Age: 26
Job Title:Lead artist, instructor and educator, Nina Haggerty Centre for the Arts
Why She’s a Top 40: For creating award-winning art and teaching her talent to Edmontonians to ensure a legacy of imagination lives on in the community
As a perennially high-achieving student, Stephanie Jonsson had her choice of potential career paths. But right from her toddler days, she has felt a deep-seated need to create art. And since finishing an award- and scholarship-laden BFA here in her hometown, she has assembled an enviable list of exhibitions, grants and positive media attention – most recently for her “suggestive, ambiguous, surreal, underwater-ish” work in ceramics and fibre.
While others with budding careers might focus solely on their own output, Jonsson reaches out by teaching art to groups of all ages at the Art Gallery of Alberta and to developmentally disabled adults at the Nina Haggerty Centre.
“It doesn’t matter which age or ability or level they’re at, I feel like I’m learning something from them, they’re learning something from me, and that exchange is very valuable,” says Jonsson, who recently completed a two-month creative residency at the Banff Centre. “I don’t really think of myself as a romantic artist who stays in their studio all the time. I like to interact with people, and I think it really feeds into the energy that I have towards my work.”
Choosing an artist’s life can be a ticket to poverty and struggle, and Jonsson acknowledges some ups and downs and uncertainty on the path. “You keep getting rejected for shows and it becomes a little disheartening. Like, right now, I keep getting rejected from graduate school,” she says, with an optimistic laugh.

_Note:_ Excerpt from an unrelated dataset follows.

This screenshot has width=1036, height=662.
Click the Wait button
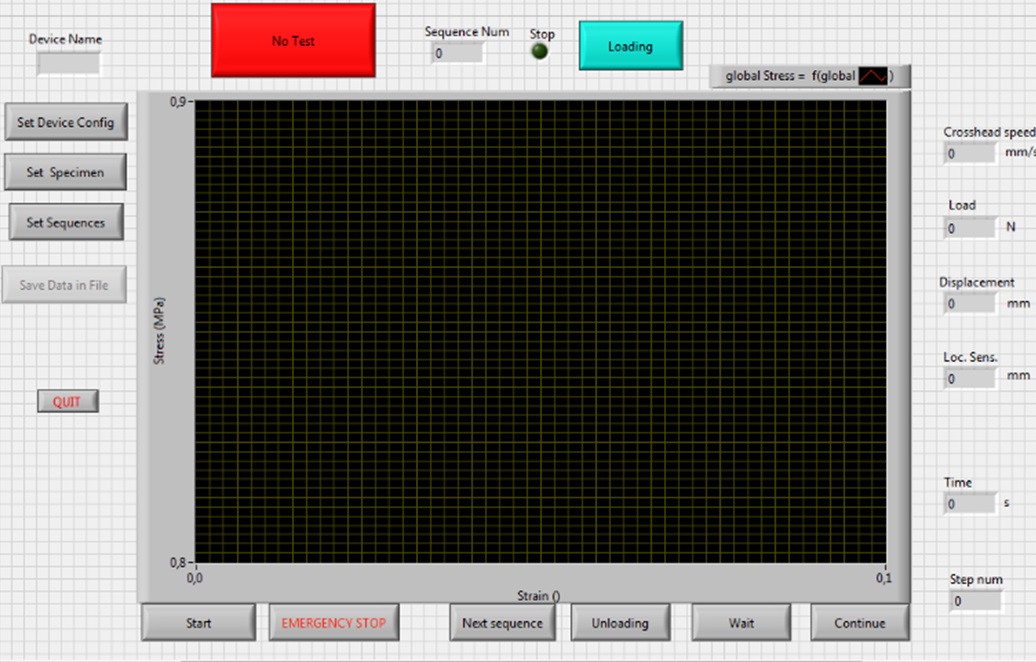pos(741,623)
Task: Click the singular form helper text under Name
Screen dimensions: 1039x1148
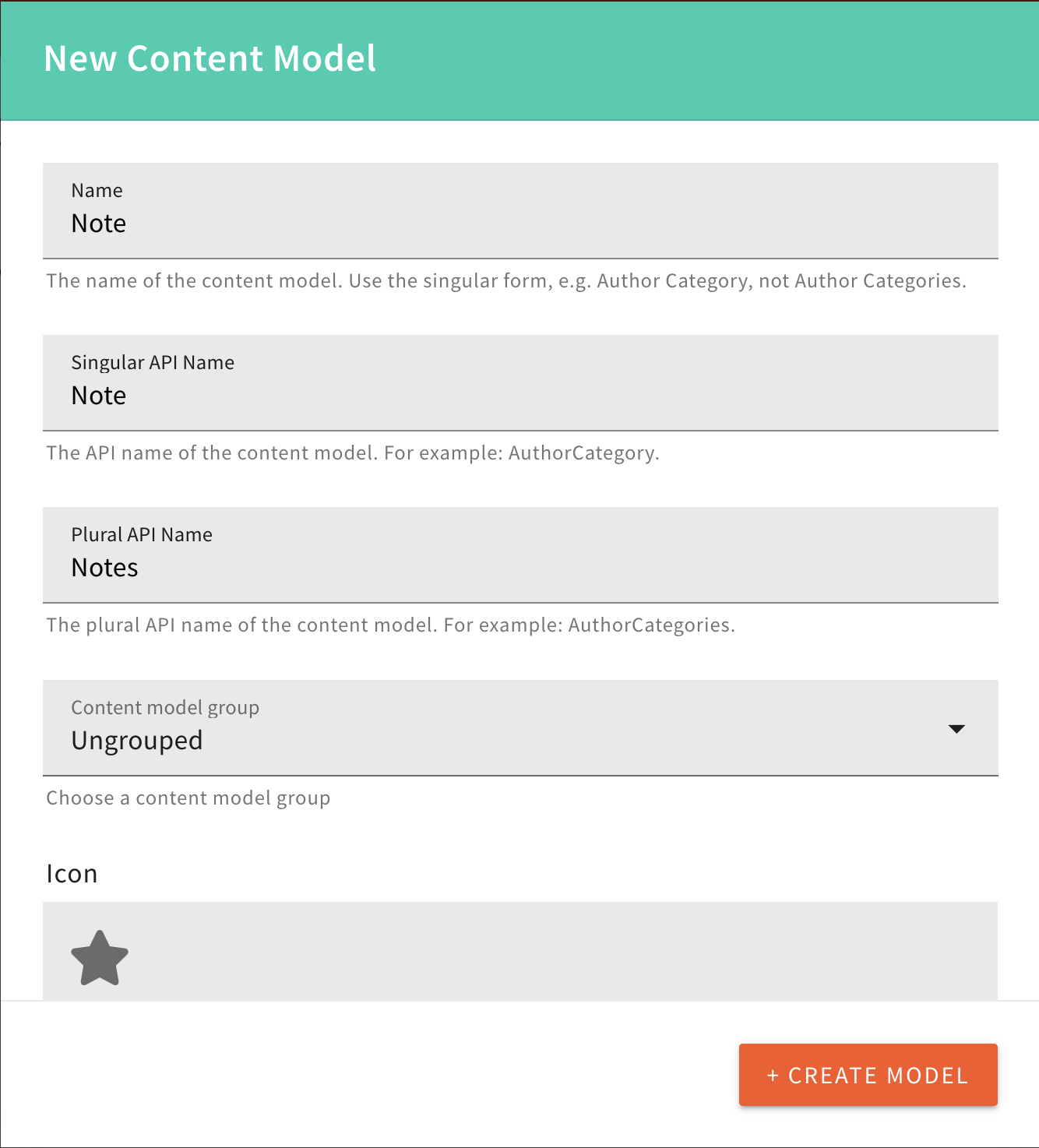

But her determination is unwavering. She continues to be active in the community and in “applying and applying and applying” for grants, shows and residencies. Unsurprising to anyone but Jonsson, she has garnered several of those opportunities she repeatedly strives for.
Jonsson’s next step is to pursue a master’s degree in ceramics. She’ll have to leave town to do it, as there is no program available in Edmonton. But don’t be surprised if she comes home again. “I’d like to teach at the post-secondary level because it’s something I really get so much out of,” she says. “Right now, I feel there’s a good amount of artists in Edmonton, and that they’re being supported. [But] we could always have more.”